Bir önceki hatamızı fark edip düzeltebiliyor muyuz?
Bir zamanlar pes ettiğimiz yerden yeniden kalkabiliyor muyuz?
Eğer bunlara “evet” diyebiliyorsak, işte o zaman rekabet gerçekten iyidir.
Çünkü o rekabet, insanı parçalayan değil, insanı olgunlaştıran bir süreçtir.
Rekabetin güzelliği, doğru dozda olduğunda ortaya çıkar.
Ne fazla olmalı ki insan hırsına yenilmesin,
ne eksik olmalı ki tembelliğe sığınmasın.
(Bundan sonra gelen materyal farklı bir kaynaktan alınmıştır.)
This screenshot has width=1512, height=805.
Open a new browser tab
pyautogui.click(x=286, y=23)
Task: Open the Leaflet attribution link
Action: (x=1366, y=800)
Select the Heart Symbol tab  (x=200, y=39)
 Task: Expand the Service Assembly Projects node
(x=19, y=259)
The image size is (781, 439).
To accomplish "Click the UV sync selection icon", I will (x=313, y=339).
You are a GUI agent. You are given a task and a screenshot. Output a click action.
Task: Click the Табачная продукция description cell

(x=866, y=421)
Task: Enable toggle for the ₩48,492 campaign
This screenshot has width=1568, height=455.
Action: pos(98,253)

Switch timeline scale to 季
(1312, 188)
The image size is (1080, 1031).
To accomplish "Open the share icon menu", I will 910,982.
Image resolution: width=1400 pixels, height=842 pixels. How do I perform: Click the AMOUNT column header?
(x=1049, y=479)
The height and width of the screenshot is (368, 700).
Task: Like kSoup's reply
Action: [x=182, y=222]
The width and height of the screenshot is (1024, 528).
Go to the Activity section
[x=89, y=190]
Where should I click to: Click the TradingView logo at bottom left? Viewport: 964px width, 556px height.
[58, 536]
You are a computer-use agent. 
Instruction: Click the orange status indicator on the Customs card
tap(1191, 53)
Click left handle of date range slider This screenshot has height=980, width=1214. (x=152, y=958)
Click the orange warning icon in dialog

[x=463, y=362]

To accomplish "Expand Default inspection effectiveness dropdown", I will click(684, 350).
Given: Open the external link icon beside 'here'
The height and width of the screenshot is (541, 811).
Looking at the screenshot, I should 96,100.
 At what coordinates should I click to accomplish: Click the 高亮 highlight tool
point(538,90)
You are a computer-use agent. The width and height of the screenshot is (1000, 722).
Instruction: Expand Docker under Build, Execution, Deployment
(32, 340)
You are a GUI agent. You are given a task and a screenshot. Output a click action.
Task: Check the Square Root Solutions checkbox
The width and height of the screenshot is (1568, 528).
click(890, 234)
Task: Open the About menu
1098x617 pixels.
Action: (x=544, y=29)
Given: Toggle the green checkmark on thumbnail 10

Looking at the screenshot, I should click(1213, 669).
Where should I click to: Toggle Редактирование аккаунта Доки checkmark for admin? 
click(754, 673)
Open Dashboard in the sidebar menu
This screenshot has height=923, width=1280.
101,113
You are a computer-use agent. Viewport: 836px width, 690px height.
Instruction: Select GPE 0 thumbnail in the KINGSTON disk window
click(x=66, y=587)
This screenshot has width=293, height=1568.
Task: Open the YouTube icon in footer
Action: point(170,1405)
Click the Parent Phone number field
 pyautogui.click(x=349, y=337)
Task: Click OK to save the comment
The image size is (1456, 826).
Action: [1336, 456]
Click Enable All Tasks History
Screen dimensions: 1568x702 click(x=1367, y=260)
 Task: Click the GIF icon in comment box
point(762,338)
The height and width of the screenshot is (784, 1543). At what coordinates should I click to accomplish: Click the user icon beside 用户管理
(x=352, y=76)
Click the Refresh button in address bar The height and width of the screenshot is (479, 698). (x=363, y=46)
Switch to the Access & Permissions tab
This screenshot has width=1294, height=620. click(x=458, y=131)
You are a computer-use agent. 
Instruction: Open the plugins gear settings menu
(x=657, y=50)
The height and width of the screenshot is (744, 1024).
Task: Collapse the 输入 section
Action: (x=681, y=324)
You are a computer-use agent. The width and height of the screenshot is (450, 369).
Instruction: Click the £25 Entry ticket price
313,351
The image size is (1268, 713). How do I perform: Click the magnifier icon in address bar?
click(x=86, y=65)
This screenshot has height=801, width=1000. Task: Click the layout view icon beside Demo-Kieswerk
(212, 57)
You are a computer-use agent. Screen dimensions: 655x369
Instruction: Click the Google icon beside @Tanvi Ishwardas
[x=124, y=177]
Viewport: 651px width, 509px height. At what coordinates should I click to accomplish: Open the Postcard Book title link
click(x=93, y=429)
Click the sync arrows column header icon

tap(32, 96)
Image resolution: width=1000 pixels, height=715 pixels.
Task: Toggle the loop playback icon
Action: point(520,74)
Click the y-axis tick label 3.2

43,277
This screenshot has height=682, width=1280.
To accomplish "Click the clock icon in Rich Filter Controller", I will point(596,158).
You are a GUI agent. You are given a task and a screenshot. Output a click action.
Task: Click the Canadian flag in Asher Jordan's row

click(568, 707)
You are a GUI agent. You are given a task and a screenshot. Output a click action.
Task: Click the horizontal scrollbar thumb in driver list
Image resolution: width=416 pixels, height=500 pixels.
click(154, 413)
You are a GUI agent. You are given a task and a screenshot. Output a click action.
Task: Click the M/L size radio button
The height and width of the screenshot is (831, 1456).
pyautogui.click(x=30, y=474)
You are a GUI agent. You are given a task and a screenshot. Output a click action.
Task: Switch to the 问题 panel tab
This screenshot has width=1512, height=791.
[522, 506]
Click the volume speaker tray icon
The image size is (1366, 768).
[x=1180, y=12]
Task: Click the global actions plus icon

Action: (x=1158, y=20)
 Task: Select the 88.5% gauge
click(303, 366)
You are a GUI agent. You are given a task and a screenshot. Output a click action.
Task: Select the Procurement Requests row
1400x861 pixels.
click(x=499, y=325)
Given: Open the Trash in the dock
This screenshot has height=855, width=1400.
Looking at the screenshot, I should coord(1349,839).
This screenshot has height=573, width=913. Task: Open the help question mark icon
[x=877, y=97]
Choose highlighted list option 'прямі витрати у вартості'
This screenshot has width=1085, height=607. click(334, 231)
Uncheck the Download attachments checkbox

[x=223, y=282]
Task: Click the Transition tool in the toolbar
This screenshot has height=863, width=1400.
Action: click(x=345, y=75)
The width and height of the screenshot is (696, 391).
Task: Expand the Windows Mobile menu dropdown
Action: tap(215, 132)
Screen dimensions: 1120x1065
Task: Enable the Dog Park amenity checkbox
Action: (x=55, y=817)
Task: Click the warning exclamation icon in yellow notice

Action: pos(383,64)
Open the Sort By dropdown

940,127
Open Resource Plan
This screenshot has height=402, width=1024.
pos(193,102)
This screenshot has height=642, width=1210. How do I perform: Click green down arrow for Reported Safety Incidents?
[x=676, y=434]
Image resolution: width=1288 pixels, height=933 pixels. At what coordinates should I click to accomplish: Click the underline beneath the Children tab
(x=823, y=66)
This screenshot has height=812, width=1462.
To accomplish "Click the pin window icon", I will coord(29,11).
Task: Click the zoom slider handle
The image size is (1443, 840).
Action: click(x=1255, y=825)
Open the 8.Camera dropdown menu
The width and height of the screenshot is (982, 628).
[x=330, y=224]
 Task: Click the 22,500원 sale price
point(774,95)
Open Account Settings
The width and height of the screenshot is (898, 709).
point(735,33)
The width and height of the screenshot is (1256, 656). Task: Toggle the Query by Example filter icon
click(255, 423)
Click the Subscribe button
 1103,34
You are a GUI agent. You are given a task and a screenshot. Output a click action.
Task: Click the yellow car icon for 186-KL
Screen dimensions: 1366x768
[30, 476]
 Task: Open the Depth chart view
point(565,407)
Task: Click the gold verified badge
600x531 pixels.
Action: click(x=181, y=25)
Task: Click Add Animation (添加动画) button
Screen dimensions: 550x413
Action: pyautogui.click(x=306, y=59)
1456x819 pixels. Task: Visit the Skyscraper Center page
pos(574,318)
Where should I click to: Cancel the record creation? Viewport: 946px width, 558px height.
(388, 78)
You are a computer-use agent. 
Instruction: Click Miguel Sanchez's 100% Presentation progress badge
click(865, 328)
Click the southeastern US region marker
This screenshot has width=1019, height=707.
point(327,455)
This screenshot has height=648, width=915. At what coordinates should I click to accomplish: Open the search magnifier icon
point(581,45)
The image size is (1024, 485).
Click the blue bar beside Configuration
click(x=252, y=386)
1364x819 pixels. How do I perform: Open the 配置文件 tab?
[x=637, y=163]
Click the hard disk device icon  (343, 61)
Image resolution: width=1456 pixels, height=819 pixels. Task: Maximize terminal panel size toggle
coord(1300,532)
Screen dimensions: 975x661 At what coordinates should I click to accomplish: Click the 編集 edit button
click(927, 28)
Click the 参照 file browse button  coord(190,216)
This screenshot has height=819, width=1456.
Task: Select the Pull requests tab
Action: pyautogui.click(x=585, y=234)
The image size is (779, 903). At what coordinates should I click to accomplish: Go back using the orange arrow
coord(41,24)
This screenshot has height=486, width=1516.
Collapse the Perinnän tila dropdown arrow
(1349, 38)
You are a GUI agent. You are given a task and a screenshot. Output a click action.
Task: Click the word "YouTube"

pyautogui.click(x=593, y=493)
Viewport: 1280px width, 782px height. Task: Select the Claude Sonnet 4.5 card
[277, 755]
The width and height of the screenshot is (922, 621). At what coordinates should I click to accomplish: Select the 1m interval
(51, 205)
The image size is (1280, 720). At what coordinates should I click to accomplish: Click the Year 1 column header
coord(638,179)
Hayat, bu iki uç arasında kurulan ince bir denge oyunudur.
Kazanan, başkasını geride bırakan değil, kendi sınırlarını aşabilendir.
Bazen bir yarıştan çekilmek, en büyük zaferdir.
Bazen kaybetmek, aslında yeniden başlamaktır.
Ve bazen, “artık yarışmıyorum” diyebilmek, insanın kendine verdiği en büyük değerdir.
Bugün etrafına bak…
Kimi hırsla, kimi korkuyla, kimi sadece “geri kalmamak” için koşuyor.
Ama unutma: Her yarışta bir kazanan olur, fakat her kazanan mutlu olmaz.
O yüzden rekabetin seni hırpalamasına izin verme.
Belki de asıl mesele şudur:
Rekabetin iyi ya da kötü olması değil,
onun seni nasıl bir insana dönüştürdüğüdür.